### EXERCISE BRIEF:
Reproduce the stretch of the listing from the line containing "Given: Toggle Quad" through the line containing "Action: click(x=293, y=282)", omitting the pictures.

### RECORDED INFORMATION:
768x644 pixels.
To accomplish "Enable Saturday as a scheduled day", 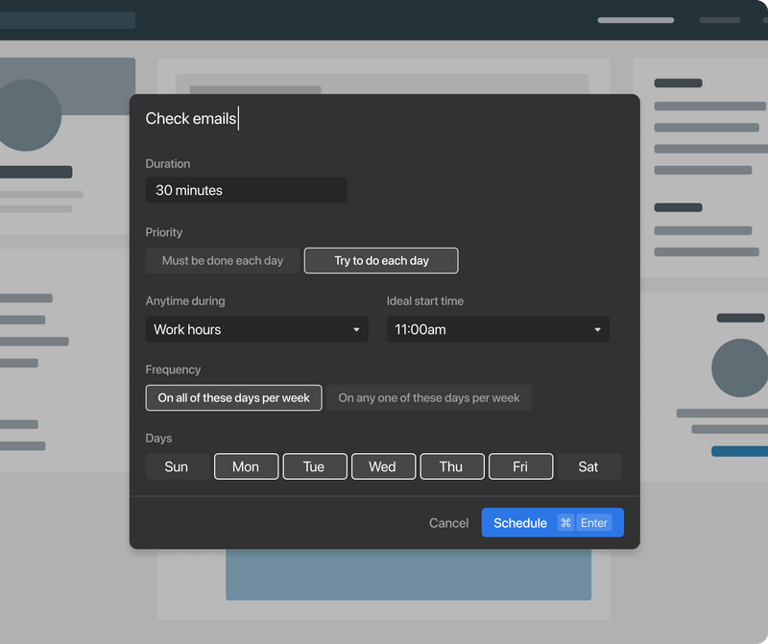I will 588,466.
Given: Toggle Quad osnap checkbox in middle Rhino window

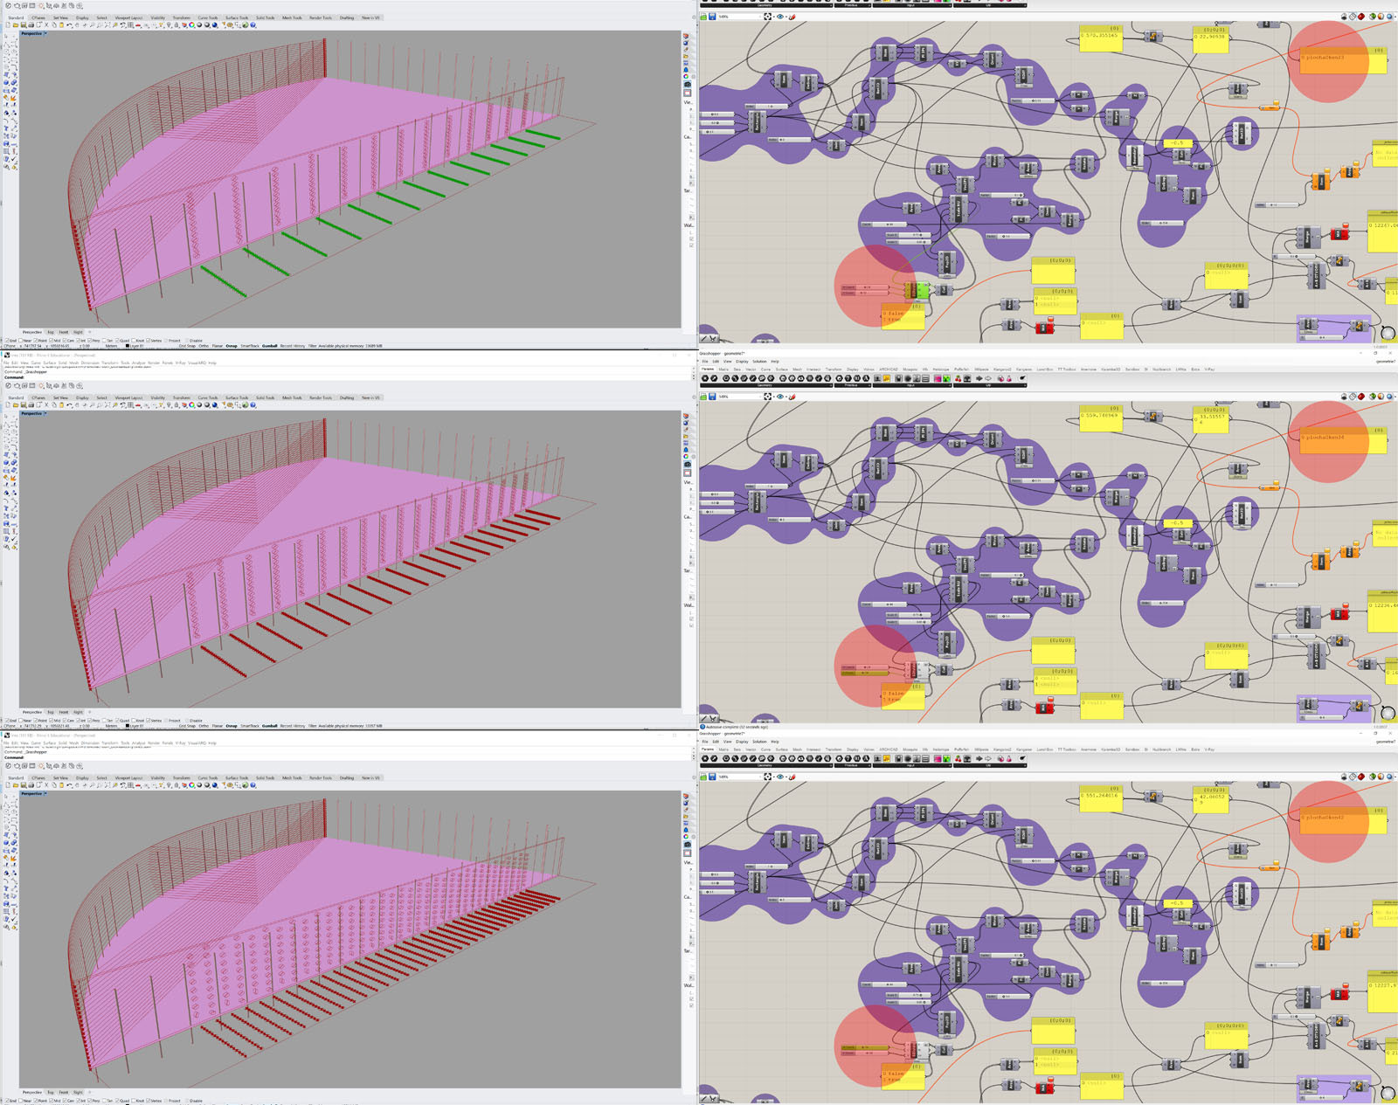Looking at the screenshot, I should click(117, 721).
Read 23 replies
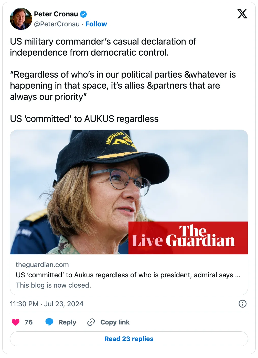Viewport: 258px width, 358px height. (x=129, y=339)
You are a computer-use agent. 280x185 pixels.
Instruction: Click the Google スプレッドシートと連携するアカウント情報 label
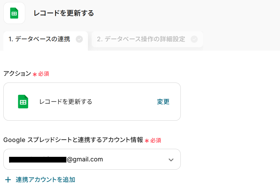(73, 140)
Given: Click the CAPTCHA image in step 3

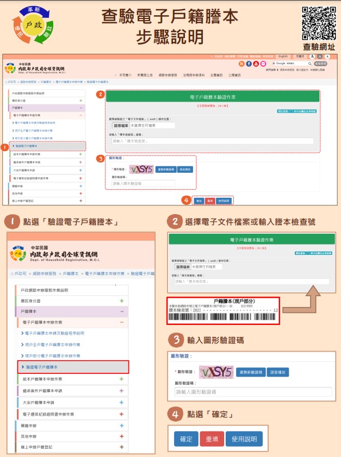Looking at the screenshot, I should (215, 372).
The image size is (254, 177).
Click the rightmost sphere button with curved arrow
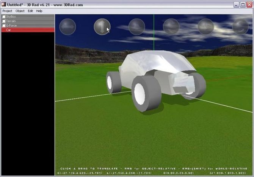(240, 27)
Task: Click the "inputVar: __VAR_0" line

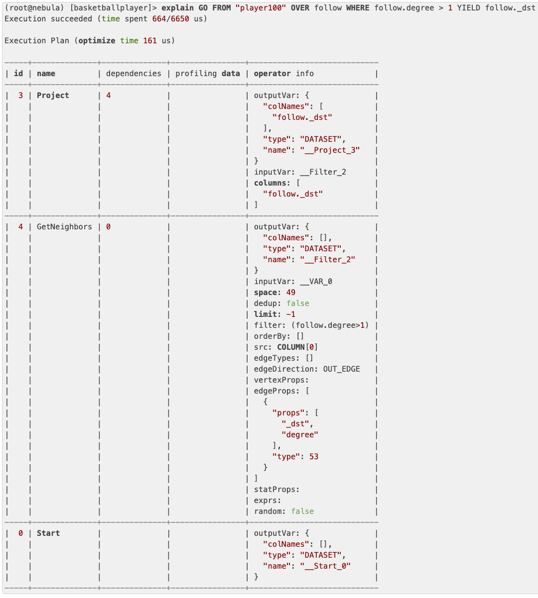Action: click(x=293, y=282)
--
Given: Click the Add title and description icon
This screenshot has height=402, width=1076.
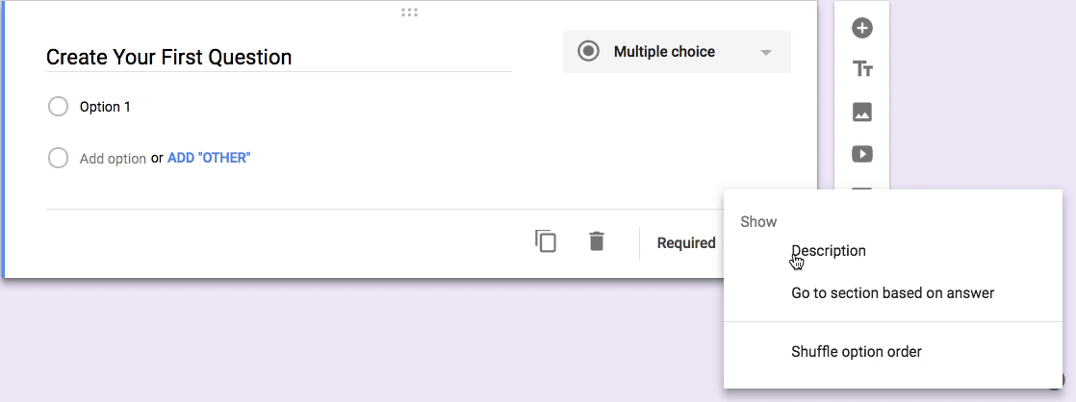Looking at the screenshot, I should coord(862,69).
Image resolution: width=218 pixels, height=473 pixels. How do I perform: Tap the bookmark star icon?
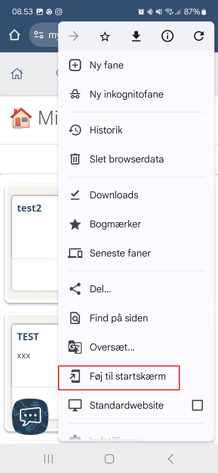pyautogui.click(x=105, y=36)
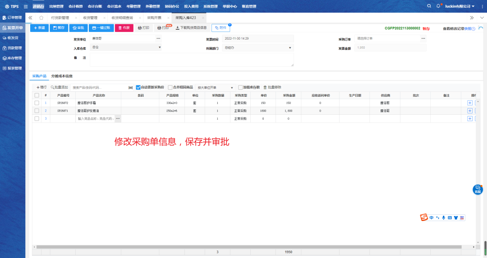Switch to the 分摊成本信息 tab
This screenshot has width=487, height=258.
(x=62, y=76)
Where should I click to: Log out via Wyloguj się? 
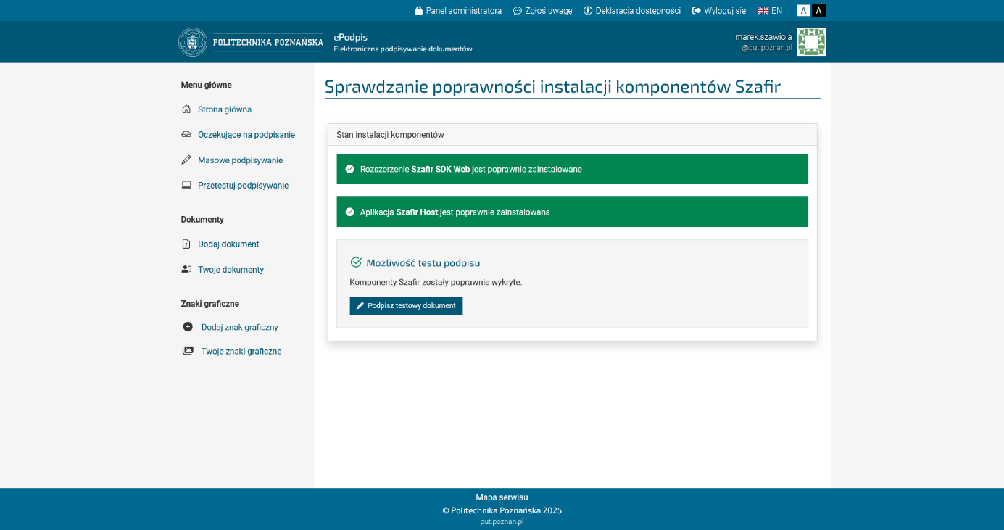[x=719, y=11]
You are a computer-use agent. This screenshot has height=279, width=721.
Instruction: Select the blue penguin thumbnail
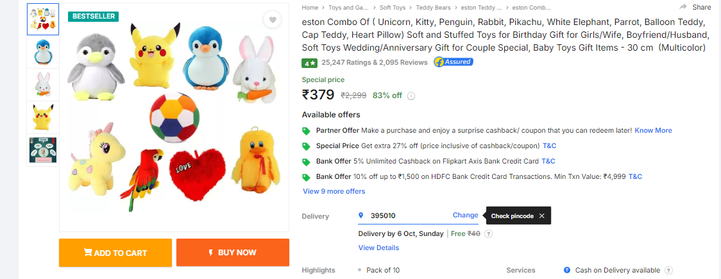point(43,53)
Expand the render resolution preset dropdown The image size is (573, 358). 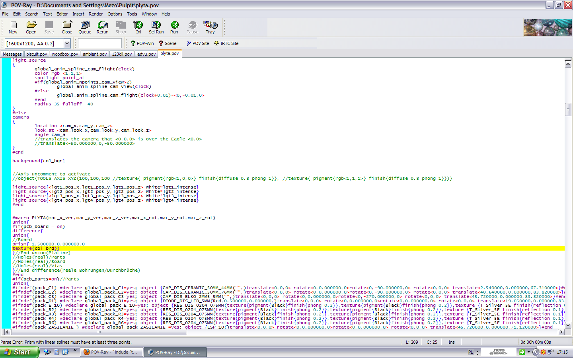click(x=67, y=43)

### THE SOLUTION:
Given: Toggle Quad osnap checkbox in middle Rhino window

Looking at the screenshot, I should click(117, 721).
Read 23 replies
Viewport: 258px width, 358px height. (x=129, y=339)
You are a computer-use agent. 280x185 pixels.
Instruction: Click the Google スプレッドシートと連携するアカウント情報 label
(73, 140)
Given: Click the CAPTCHA image in step 3

Looking at the screenshot, I should (215, 372).
The image size is (254, 177).
Click the rightmost sphere button with curved arrow
(240, 27)
Task: Click the "inputVar: __VAR_0" line

Action: click(x=293, y=282)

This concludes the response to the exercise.